[Element and text location data]
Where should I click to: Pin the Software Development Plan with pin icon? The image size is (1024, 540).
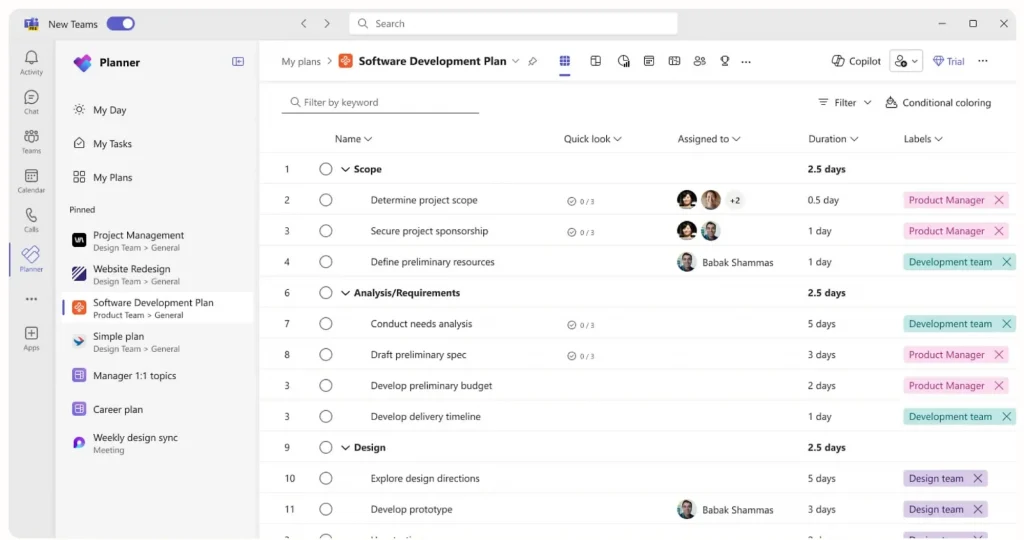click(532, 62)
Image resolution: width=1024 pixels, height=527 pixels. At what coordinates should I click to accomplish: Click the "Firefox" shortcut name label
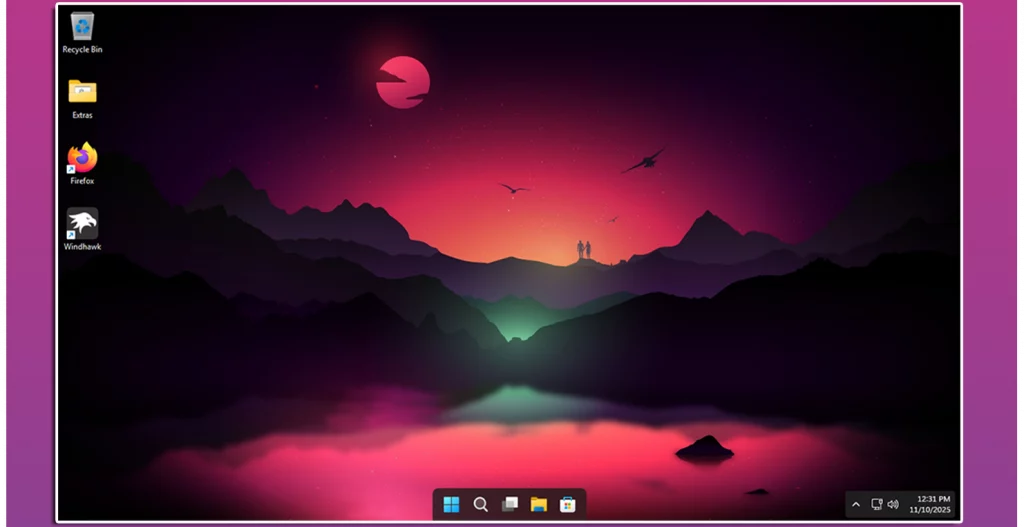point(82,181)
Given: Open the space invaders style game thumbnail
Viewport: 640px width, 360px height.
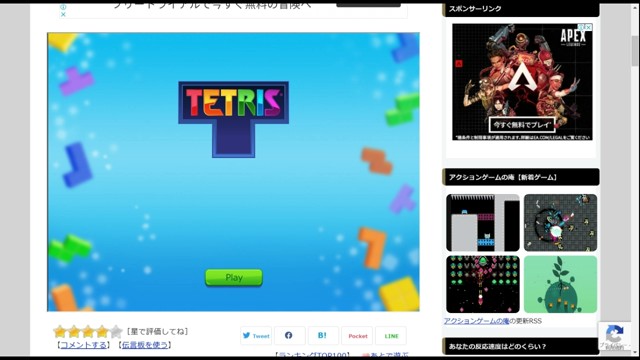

[To do] Reproduce all of the material with "thumbnail" swapped for "preview image" and nothing else altered. Leave out the pictures.

[Written solution]
Where should I click to: Pin the Software Development Plan with pin icon? The image size is (1024, 540).
click(532, 62)
Image resolution: width=1024 pixels, height=527 pixels. At what coordinates should I click to accomplish: Click the "Firefox" shortcut name label
point(82,181)
Given: Open the space invaders style game preview image
Viewport: 640px width, 360px height.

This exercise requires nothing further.